◆ TASK BRIEF
Repeat the rows below from the line with "Given: Click the green wheat crop icon" to the line with "Looking at the", including both of those lines, and leave out the pictures.

◆ INPUT
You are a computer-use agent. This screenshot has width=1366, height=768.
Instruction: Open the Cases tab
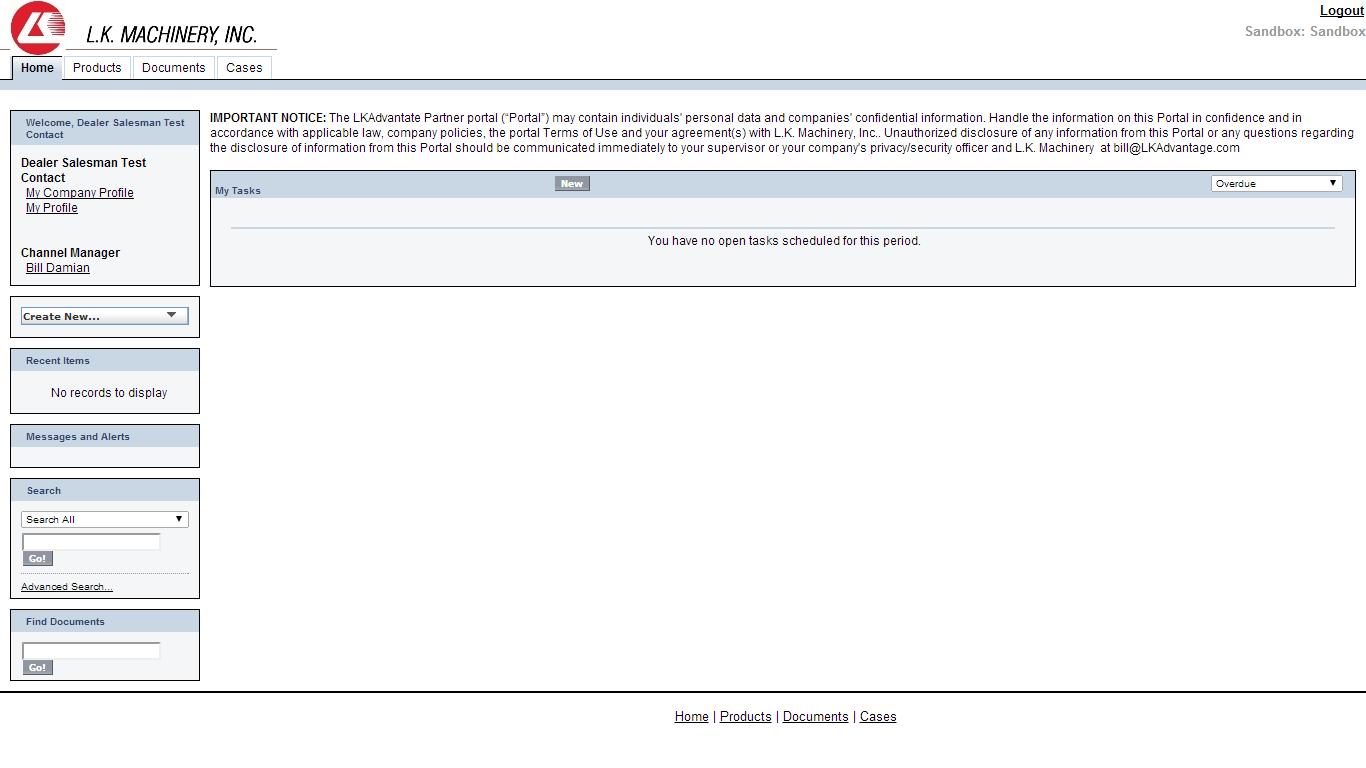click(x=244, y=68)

* * *

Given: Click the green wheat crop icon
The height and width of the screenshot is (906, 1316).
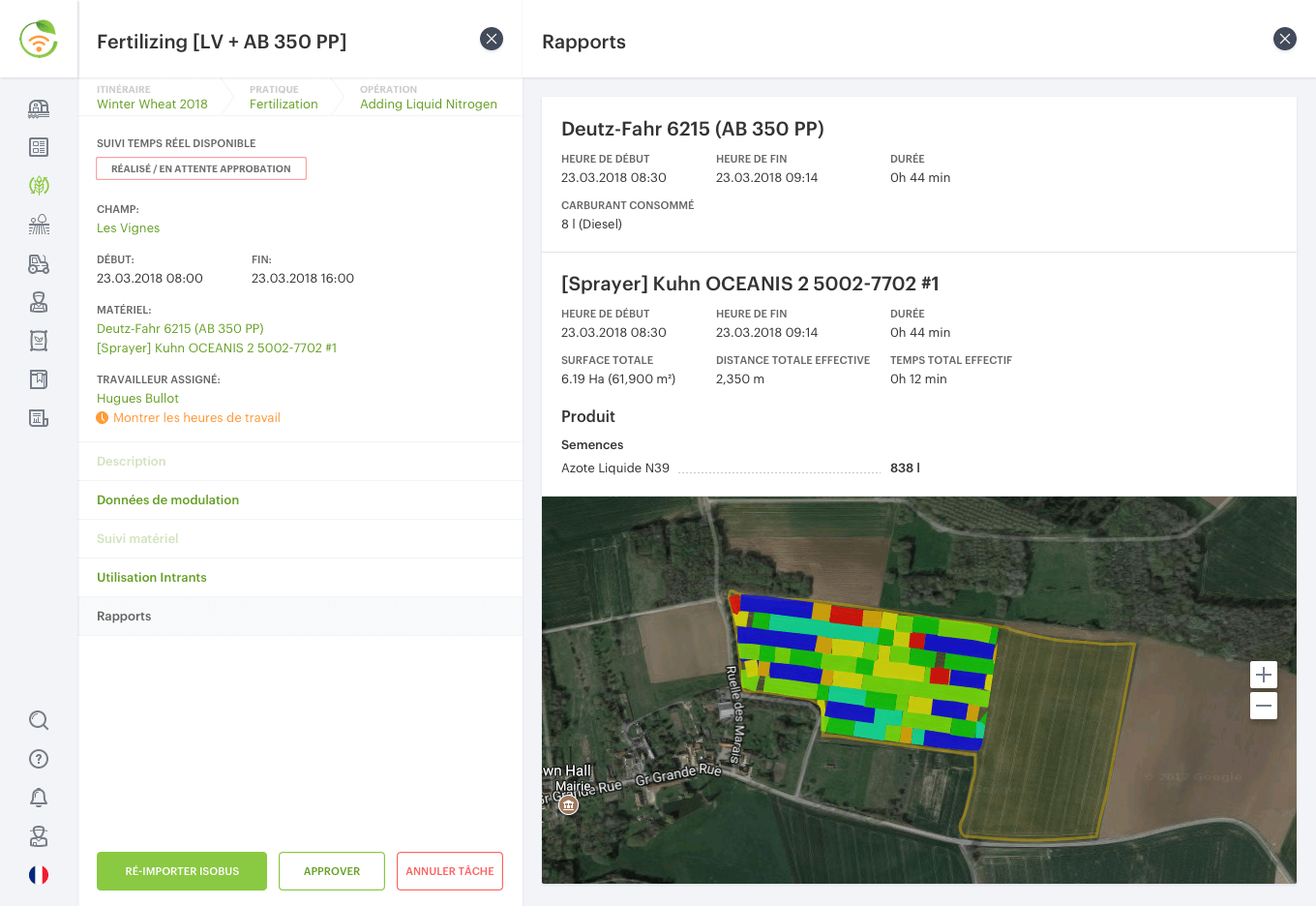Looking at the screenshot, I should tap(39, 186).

--

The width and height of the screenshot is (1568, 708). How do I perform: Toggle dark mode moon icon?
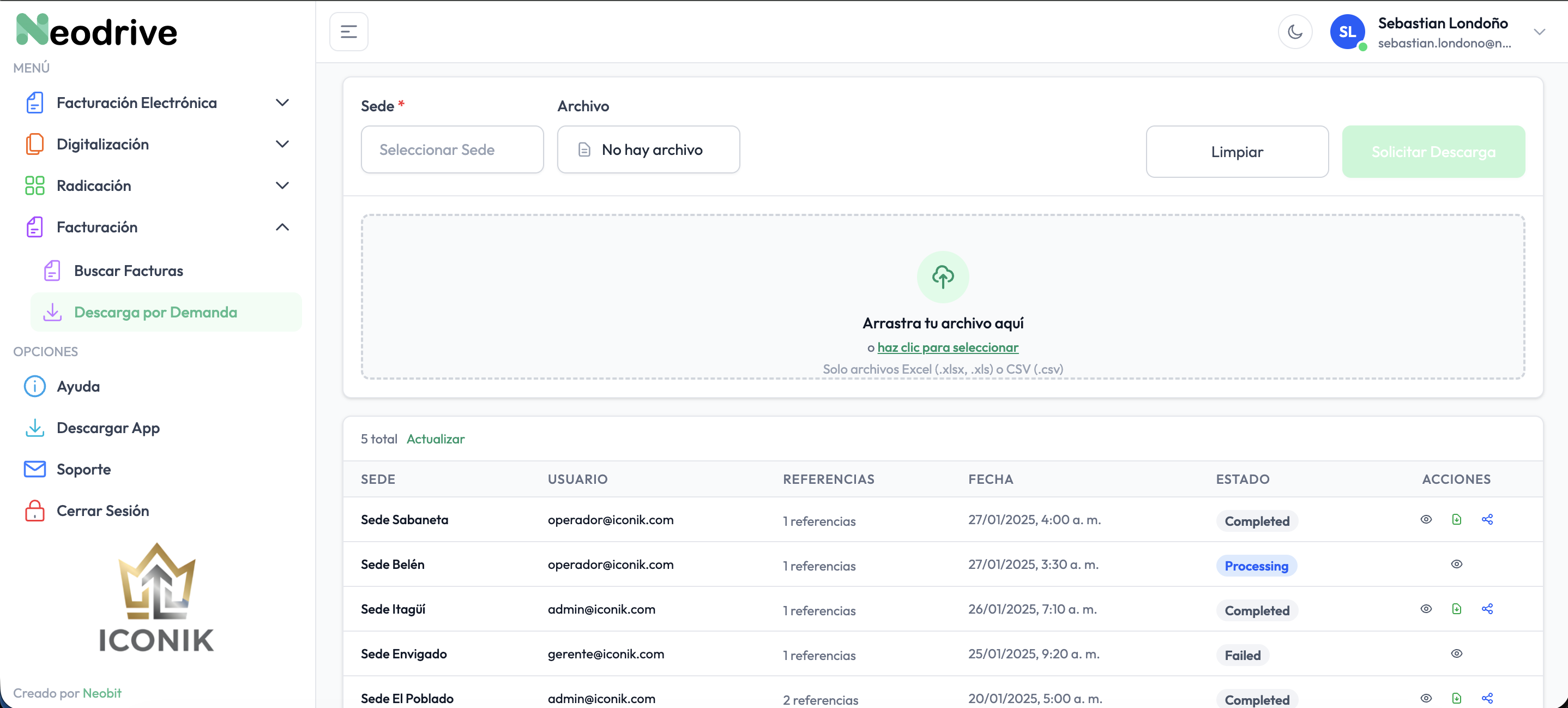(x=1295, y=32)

◆ RESULT BELOW
Given: Click the green wheat crop icon
The height and width of the screenshot is (906, 1316).
Looking at the screenshot, I should tap(39, 186).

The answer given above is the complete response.